Strangely similar to the drama played out by Miley Cyrus and Sinéad O’Connor in October, 23andMe founder Anne Wojcicki and Food and Drug Administration (FDA) Commissioner Margaret Hamburg became embroiled in a public exchange conducted via blog posts and Letters to the Editor in the Wall Street Journal. Resolution came today when the spunky start-up announced on its website that it has suspended the health-related component of its genetic testing business during the regulatory review process, in order to comply with the warning letter issued by the FDA on Nov. 22, 2013.  The company also said customers who purchased before that date will retain access to health-related results. Additionally, it will continue to provide both ancestry-related genetic tests as well as raw genetic data, minus any interpretation by 23andMe.

SUPPLIED DATA:
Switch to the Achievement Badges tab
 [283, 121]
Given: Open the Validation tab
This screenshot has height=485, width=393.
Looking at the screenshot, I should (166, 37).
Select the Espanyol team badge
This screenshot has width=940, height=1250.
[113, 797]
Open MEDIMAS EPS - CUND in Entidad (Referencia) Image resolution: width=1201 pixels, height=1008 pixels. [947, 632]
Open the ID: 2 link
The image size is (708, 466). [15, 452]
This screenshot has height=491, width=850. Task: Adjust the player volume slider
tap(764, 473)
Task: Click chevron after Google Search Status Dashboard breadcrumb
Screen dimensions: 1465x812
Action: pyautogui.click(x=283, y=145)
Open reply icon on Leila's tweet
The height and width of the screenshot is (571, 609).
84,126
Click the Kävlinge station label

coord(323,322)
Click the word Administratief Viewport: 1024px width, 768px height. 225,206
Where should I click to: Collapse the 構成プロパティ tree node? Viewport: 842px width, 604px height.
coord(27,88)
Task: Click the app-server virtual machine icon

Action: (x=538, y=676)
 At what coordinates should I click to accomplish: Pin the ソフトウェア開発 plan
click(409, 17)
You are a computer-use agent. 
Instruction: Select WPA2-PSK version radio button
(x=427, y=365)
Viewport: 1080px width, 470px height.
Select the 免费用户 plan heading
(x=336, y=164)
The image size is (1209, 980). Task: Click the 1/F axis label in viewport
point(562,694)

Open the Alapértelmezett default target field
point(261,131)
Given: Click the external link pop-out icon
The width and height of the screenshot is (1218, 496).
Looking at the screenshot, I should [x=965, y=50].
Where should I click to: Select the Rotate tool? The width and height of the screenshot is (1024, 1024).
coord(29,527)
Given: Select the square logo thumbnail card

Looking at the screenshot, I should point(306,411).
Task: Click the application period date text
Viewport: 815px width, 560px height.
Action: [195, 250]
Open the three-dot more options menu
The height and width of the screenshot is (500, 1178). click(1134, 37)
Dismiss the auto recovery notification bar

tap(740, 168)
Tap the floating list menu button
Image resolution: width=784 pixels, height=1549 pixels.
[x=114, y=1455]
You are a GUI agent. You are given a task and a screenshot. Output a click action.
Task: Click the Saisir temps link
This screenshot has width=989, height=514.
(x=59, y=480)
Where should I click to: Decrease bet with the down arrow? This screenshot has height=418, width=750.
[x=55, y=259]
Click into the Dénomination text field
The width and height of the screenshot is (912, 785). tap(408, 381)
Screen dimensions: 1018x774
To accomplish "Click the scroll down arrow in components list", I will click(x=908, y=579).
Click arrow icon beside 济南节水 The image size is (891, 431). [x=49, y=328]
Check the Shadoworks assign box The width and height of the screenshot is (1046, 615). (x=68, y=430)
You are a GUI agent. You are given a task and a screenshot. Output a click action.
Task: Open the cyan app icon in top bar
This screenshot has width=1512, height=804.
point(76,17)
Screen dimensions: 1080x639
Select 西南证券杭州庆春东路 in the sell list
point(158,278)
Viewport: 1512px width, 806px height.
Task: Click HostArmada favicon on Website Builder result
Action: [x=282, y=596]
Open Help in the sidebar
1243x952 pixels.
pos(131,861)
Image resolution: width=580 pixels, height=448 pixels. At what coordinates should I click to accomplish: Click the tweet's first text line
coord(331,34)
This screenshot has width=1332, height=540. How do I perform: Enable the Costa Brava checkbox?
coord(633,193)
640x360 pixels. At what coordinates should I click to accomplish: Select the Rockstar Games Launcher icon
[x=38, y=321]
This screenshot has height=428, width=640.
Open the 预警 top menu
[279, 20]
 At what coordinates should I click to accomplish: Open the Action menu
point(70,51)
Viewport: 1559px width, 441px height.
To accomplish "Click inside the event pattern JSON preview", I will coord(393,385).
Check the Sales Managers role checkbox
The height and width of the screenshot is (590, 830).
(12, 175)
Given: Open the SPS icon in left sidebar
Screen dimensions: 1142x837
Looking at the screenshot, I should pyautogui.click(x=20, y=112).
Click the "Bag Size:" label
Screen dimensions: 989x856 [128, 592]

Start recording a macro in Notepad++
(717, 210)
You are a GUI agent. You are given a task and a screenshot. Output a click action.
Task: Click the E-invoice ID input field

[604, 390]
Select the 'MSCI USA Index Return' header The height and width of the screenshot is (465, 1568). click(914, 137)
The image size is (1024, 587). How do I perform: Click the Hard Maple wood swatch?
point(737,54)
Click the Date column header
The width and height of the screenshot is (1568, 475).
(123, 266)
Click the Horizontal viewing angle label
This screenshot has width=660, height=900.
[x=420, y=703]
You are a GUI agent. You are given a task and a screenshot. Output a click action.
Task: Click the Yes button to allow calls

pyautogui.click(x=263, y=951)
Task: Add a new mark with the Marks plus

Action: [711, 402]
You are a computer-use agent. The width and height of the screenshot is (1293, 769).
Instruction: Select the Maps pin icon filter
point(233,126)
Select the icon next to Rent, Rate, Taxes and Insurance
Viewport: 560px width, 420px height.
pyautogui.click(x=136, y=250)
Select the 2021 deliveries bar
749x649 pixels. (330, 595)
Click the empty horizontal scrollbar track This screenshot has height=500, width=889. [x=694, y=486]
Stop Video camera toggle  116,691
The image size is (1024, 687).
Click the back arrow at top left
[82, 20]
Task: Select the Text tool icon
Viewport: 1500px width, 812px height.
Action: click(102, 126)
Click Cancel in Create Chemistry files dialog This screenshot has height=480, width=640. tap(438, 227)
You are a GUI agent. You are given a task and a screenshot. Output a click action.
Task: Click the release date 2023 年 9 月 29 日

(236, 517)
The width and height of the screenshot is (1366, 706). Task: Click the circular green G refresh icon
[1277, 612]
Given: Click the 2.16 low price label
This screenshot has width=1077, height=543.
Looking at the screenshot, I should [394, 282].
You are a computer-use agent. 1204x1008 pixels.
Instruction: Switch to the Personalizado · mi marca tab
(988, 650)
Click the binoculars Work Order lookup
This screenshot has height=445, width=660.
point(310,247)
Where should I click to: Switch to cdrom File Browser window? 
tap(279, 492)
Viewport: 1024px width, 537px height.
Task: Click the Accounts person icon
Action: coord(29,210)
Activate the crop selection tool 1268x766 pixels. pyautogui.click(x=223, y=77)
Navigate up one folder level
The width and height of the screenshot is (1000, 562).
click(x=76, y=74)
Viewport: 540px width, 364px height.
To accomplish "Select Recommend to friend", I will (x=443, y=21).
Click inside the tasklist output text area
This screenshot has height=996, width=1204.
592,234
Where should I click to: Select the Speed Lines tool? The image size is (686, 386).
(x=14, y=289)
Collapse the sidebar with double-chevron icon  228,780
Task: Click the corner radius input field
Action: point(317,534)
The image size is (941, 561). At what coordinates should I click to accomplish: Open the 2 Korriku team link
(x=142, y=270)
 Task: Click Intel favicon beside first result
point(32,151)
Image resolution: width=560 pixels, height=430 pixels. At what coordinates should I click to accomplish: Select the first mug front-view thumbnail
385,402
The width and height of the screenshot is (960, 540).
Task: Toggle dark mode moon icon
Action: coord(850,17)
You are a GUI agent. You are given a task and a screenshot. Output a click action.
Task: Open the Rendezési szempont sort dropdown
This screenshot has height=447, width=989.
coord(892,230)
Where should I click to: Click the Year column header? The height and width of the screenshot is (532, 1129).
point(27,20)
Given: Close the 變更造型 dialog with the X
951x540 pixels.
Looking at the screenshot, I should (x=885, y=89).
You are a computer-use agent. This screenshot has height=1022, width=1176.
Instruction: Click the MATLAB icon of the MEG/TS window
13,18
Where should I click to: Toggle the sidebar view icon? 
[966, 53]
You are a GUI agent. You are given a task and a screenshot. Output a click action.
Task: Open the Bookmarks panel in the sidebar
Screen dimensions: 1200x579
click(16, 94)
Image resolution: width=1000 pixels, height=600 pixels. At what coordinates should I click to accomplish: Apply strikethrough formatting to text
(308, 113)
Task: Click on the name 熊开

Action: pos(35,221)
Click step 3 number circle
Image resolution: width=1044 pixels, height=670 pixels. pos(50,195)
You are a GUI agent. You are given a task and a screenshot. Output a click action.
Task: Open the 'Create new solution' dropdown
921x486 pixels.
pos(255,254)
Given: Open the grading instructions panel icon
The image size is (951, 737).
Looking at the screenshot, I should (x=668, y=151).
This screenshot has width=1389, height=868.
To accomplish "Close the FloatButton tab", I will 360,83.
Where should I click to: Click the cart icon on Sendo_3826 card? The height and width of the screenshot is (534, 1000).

TASKS AND EXERCISES:
1: According to the article about 23andMe and the FDA, on what date did the FDA issue its warning letter?
2: Retype the article about 23andMe and the FDA, everything from "Strangely similar to" down to "interpretation by 23andMe.".

RESPONSE LIST:
1: Nov. 22, 2013

2:
Strangely similar to the drama played out by Miley Cyrus and Sinéad O’Connor in October, 23andMe founder Anne Wojcicki and Food and Drug Administration (FDA) Commissioner Margaret Hamburg became embroiled in a public exchange conducted via blog posts and Letters to the Editor in the Wall Street Journal. Resolution came today when the spunky start-up announced on its website that it has suspended the health-related component of its genetic testing business during the regulatory review process, in order to comply with the warning letter issued by the FDA on Nov. 22, 2013.  The company also said customers who purchased before that date will retain access to health-related results. Additionally, it will continue to provide both ancestry-related genetic tests as well as raw genetic data, minus any interpretation by 23andMe.